I think we'd want to find an extension that really needs this.  PI doesn't.
We can skate by without supporting the teardown errors case for now.

> I'd just remove this generic teardown callback path entirely.  If
> there's PI state hanging off the iocb tear it down during iocb teardown.

Hmm, I thought aio_complete /was/ iocb teardown time.

> > +struct io_extension_type {
> > +	unsigned int type;
> > +	unsigned int extension_struct_size;
> > +	int (*setup_fn)(struct kiocb *, int is_write);
> > +	int (*destroy_fn)(struct kiocb *);
> > +};
> 
> I'd also get rid of all of this.  More below.
> 
> > +static int io_setup_extensions(struct kiocb *req, int is_write,
> > +			       struct io_extension __user *ioext)
> > +{
> > +	struct io_extension_type *iet;
> > +	__u64 sz, has;
> > +	int ret;
> > +
> > +	/* Check size of buffer */
> > +	if (unlikely(copy_from_user(&sz, &ioext->ie_size, sizeof(sz))))
> > +		return -EFAULT;
> > +	if (sz > PAGE_SIZE ||
> > +	    sz > sizeof(struct io_extension) ||
> > +	    sz < IO_EXT_SIZE(ie_has))
> > +		return -EINVAL;
> > +
> > +	/* Check that the buffer's big enough */
> > +	if (unlikely(copy_from_user(&has, &ioext->ie_has, sizeof(has))))
> > +		return -EFAULT;
> > +	ret = io_check_bufsize(has, sz);
> > +	if (ret)
> > +		return ret;
> > +
> > +	/* Copy from userland */
> > +	req->ki_ioext = kzalloc(sizeof(struct kio_extension), GFP_NOIO);
> > +	if (!req->ki_ioext)
> > +		return -ENOMEM;
> > +
> > +	req->ki_ioext->ke_user = ioext;
> > +	if (unlikely(copy_from_user(&req->ki_ioext->ke_kern, ioext, sz))) {
> > +		ret = -EFAULT;
> > +		goto out;
> > +	}
> 
> (Isn't there some allocate-and-copy-from-userspace helper now? But..)

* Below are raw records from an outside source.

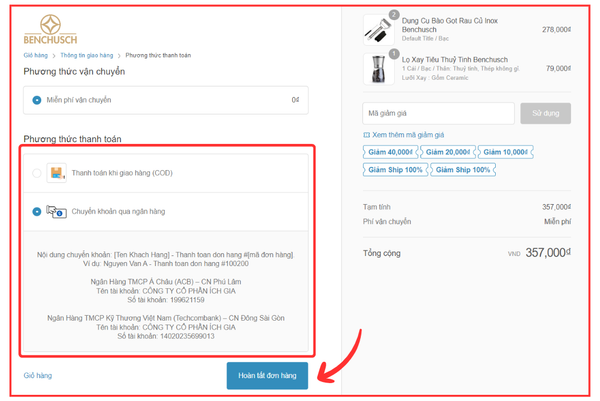The height and width of the screenshot is (401, 600).
Task: Click the ticket icon beside Xem thêm mã giảm giá
Action: click(367, 135)
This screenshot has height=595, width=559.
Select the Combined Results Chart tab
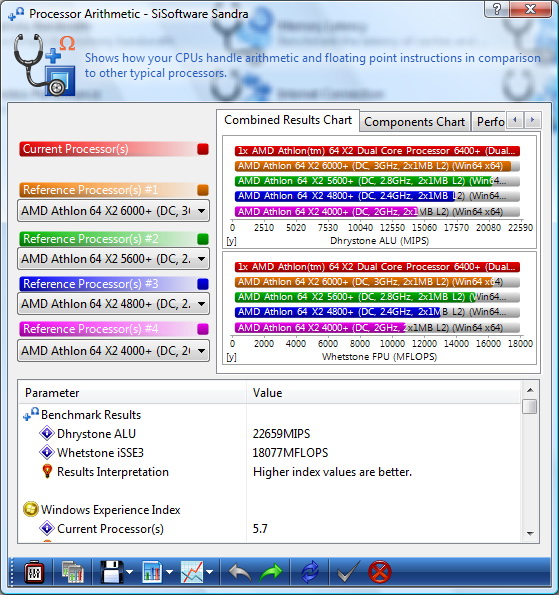point(288,120)
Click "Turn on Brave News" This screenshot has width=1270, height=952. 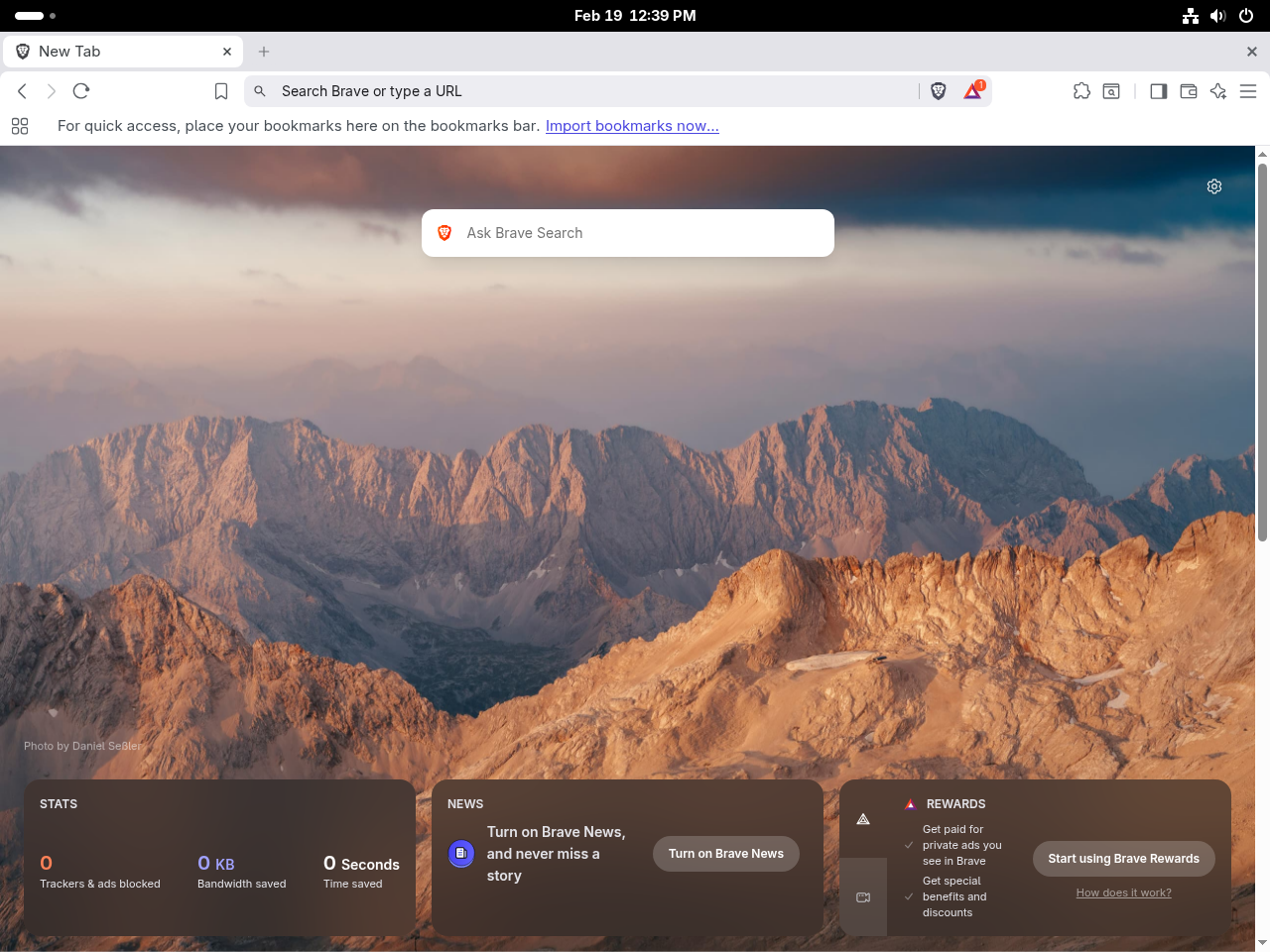point(725,853)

<shrug> Is there?  I didn't find one when I looked, but it wasn't an exhaustive
search.

> I don't like the rudundancy of the implicit size requirement by a
> field's flag being set being duplicated by the explicit size argument.
> What does that give us, exactly?

Either another sanity check or another way to screw up, depending on how you
look at it.  I'd been considering shortening the size field to u32 and adding a
magic number field, but I wonder if that's really necessary.  Seems like it
shouldn't be -- if userland screws up, it's not hard to kill the process.
(Or segv it, or...)

> Our notion of the total size only seems to only matter if we're copying
> the entire struct from userspace and I'm don't think we need to do that.
> 
> For each argument, we're translating it into some kernel equivalent,
> right?

Yes.

> Fields in the iocb  As each of these are initialized I'd just
> test the presence bits and __get_user() the userspace arguemnts
> directly, or copy_from_user() something slightly more complicated on to
> the stack.
>
> That gets rid of us having to care about the size at all.  It stops us
> from allocating a kernel copy and pinning it for the duration of the IO.
> We'd just be sampling the present userspace arguments as we initialie
> the iocb during submission.

I like this idea.  For the PI extension, nothing particularly error-prone
happens in teardown, which allows the flexibility to copy_from_user any
arguments required, and to copy_to_user any setup errors that happen.  I can
get rid a lot of allocate-and-copy nonsense, as you point out.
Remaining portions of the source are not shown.